Your answer must be an exact copy of the records below.

(Stored data entries)
=======

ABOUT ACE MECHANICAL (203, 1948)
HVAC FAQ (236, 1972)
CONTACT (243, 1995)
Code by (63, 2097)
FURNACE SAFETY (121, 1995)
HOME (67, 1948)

=======

Exercise output
ABOUT ACE MECHANICAL (203, 1948)
HVAC FAQ (236, 1972)
CONTACT (243, 1995)
Code by (63, 2097)
FURNACE SAFETY (121, 1995)
HOME (67, 1948)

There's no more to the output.